I believe it was for his business that Henry traveled to Cyprus, where he met Jacky. We aren't told but it could be that he had other women throughout his marriage and thought nothing of it.


message 16: by Bonnie (last edited Apr 20, 2019 05:38AM) (new)

Bonnie | 217 comments Great work noticing that second cat, @Abigail.

The Wilcoxes' "set" did not care about the animal, the villagers' opinion, or the little girl's feelings about her pet. For the second time in the book, Charles is driving the car and refuses to stop when requested or told to by a woman, despite the supposed chivalry. Later they attribute Margaret's compassion & righteousness as "losing her nerve" or "devilry!"

Frustrating that Margaret is being so manipulative, instead of honest or logical, but we can see why she feels forced to do it.

What a scene between Margaret, Helen and the Basts!

Margaret asks for a job for Leonard, but don't even know what job to be asking for! I like how she sees that the Schlegels are spiritual, but not practical.

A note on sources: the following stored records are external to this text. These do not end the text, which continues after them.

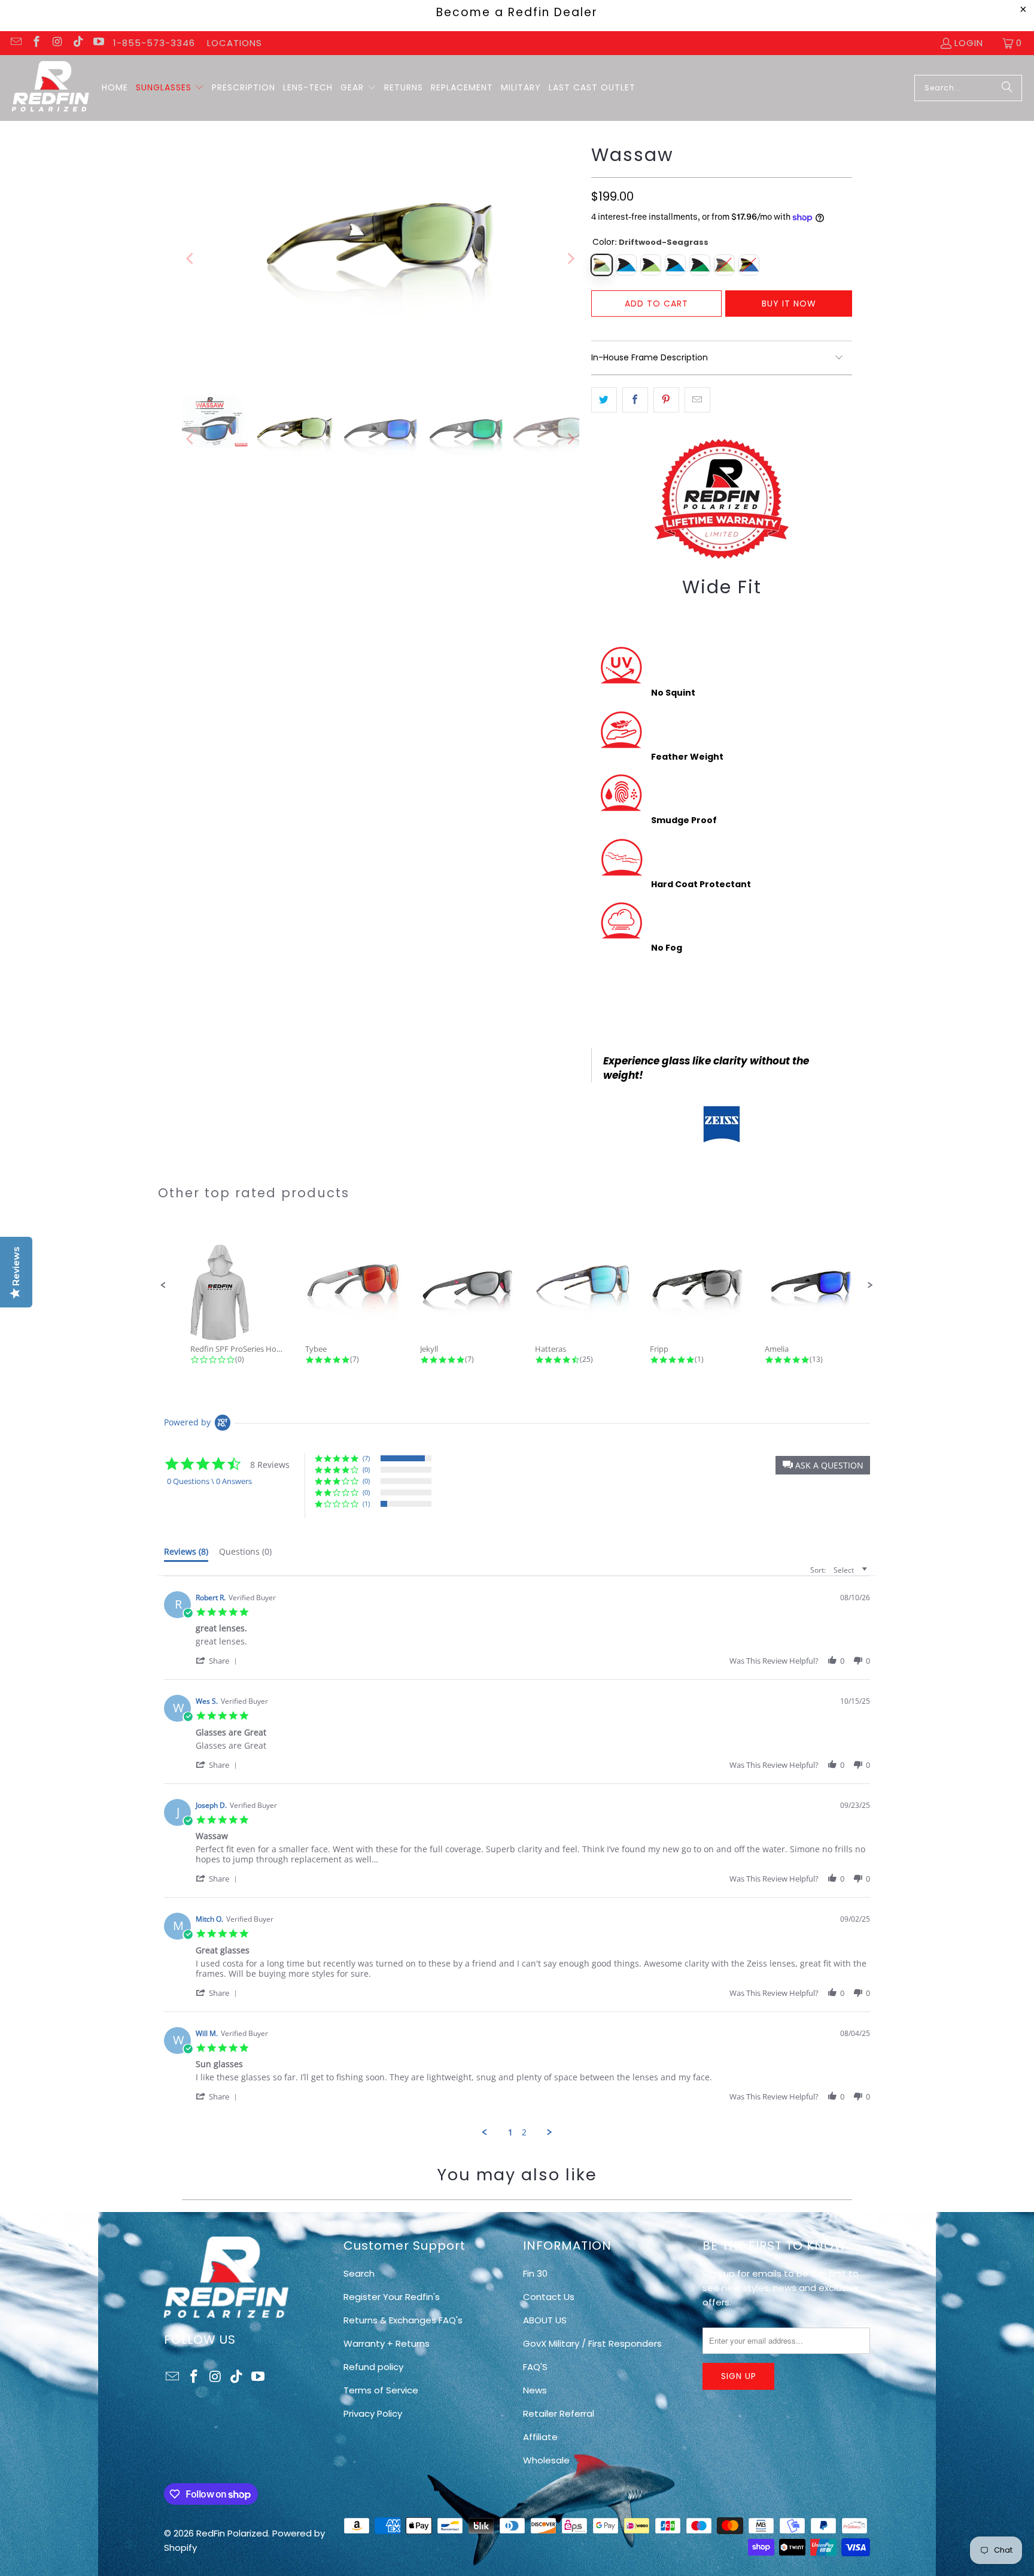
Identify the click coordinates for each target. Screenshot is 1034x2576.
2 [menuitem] (524, 2132)
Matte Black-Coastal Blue (675, 264)
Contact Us (548, 2296)
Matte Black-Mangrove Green (699, 264)
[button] (170, 88)
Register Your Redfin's (391, 2296)
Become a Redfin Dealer (517, 12)
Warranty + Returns (386, 2343)
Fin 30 (535, 2273)
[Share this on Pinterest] (666, 399)
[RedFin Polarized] (51, 88)
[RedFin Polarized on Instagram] (56, 43)
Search (359, 2273)
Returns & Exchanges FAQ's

message 17: by Lori, Moderator (new)

Lori Goshert (lori_laleh) | 1295 comments Mod
Well Henry earned some choice expletives from me long before we found out about Jacky. So condescending, misogynistic, and despicable. I don't know what Margaret sees in him. But then, as you've all noted, she's not been acting like "herself" (in the beginning it was Helen who was in danger of losing her ideals).

The cat incidents were interesting, and I was also frustrated with Margaret for not explaining herself. Now they think she was just acting silly instead of trying to stand up for what was right.

We know what Henry was doing in Cyprus, but what would Jacky have been doing there?

Looking forward to see what happens next.


message 18: by Jenny (new)

Jenny | 124 comments 1. As many of you, I’m worried that Henry and Margaret’s marriage will not run smoothly. Most troubling to me was Margaret’s belief in Love as an ideal.
“Love is the best, and the more she let herself love him, the more chance was there that he would set his soul in order.”
Like many of the ideals the Schlegels believe in, this one sounds good but isn’t always proven true by experience. Henry doesn’t seem open for any soul searching and would never consider a change necessary.

5. It seemed so sad to me that at the end of chapter 29 Margaret is in love with Oniton, unknowing that she will never see it again. The Wilcoxes do not seem capable of settling down and “putting down roots.” Whereas Margaret believes a home is the one thing that can help her remain herself while still becoming Mrs. Wilcox.


message 19: by Linda (new)

Linda | 228 comments I was also sickened by the cat, excuse me “only a cat”, scene. :( And was appalled that despite Margaret stating over and over to stop the car, that Charles refused to do so. Ugh. But then to have Margaret bow down to a behavior of what Henry might expect from a woman was even more disheartening. Yes, Margaret has changed since we first met her, and it is not for the better, in my opinion.


message 20: by Linda (new)

Linda | 228 comments Oh, and like Lori, I also wondered why Jacky was in Cypress.